Oh, we were as vulnerable to each other now as the lovers we would never be. Ever the gentleman, Dr. Crosby had divulged his secret as a security against mine. And his admission, which might have disgusted and alarmed me before, now seemed little compared to my own baseness. It was as if he had drawn back the veil that had divided us and cast over all our past interactions a warm and unmuddied light.
I did not need him in the end. My courses came in the carriage on the way home. Not in a flood but, rather, spluttering in protest like a leaking tap that had been twisted shut.
“It is the beginning of the end of a chapter,” Dr. Crosby said when he visited me later that week. “You’ll bear no more children.”
And he didn’t ask me why my response was not relief, but passed me a handkerchief when my tears sprang up again, wrenching my heart this time, shed for the woman I had been, the girl I had lost, and the bab
e whom I would have murdered.
9th April 1845
Allestree Hall
My darling sister Lyddy,
I write today with somber news. Our cousin, Lady Scott, has suffered a sad misfortune. Her son, William Douglas, always a sickly child but a boy I thought out of danger since he was now sixteen, has died. Do see to it that you send your condolences to her and Sir Edward at Great Barr Hall.

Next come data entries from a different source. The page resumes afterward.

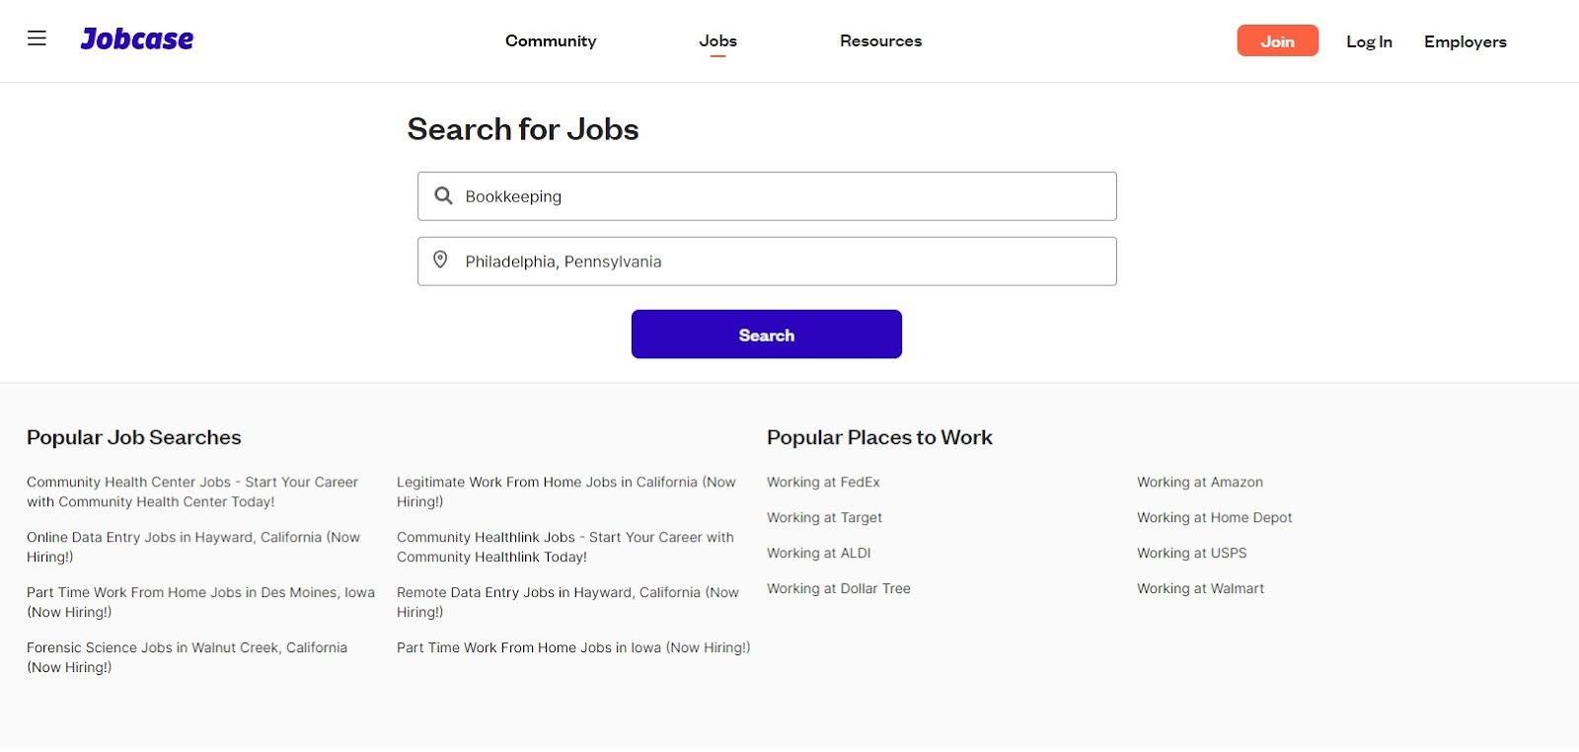
Task: Open Working at Dollar Tree link
Action: pyautogui.click(x=839, y=589)
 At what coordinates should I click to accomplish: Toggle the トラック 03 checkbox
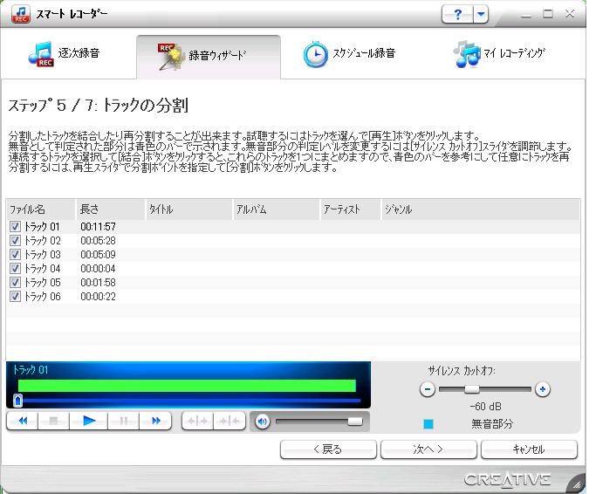click(15, 255)
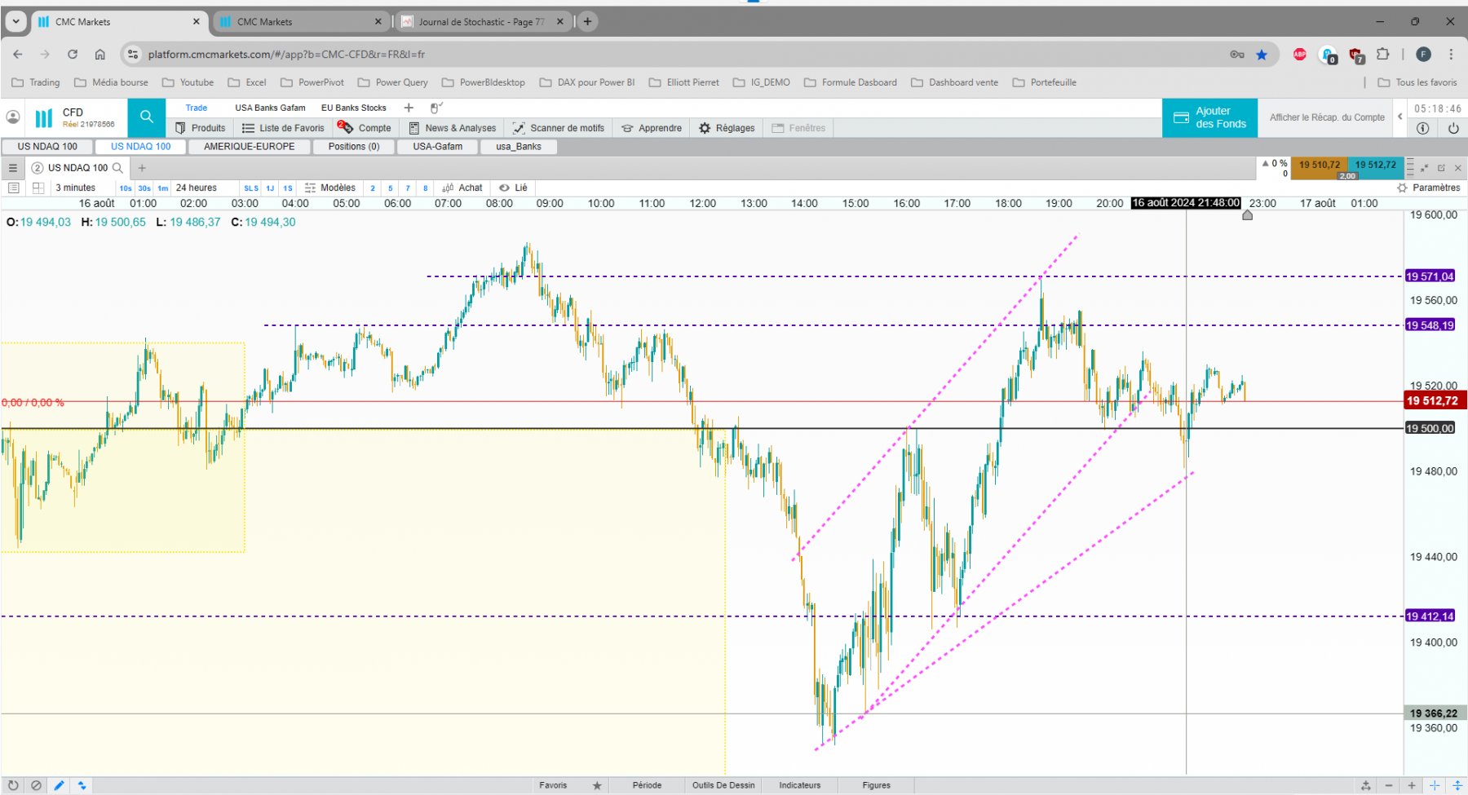The image size is (1468, 795).
Task: Add chart to favorites with star icon
Action: coord(597,785)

Do you remember how, when you were young, you used to say you would marry Edward Scott and be a Lady? You were always an ambitious child. At times, you quite dominated me, although I was so many years older. And now look at us, Lyddy! Ah well, the remembrance of you wearing your bedsheets as a veil brought laughter to my lips even after receiving such news.
Do come and visit us in Derbyshire before long. And send word if you hear anything from Father, or his man Rowley.
I remain your ever loving and faithful sister,
Mary Evans
P.S. I was ever so surprised by your last letter. To think that the Reverend Eade is married again! Do the Thorps take it well? How irate old Mrs. Robinson must be that “dear John” is no longer loyal to the memory of Edmund’s darling sister Jane! The man may be a bore, but he has certainly gone up in my estimation.
And how sad the plight of your neighbor Mrs. Milner! I can’t imagine how terrible it must be for the poor woman to be widowed and with so many daughters to marry off.
This time, in truth, good-bye,
Mary
10th April 1845
Thorp Green Hall
My dear Lady Scott,
It is with sadness that I write to console you on the loss of your son, William Douglas.
All of us at Thorp Green Hall were very shocked.
I know, from experience, that to lose a young child is as painful as it is expected, but to lose a boy on the cusp of manhood must be intolerable.
I hope that your own health has not worsened and that your other sons take after Sir Edward with regards to their constitution.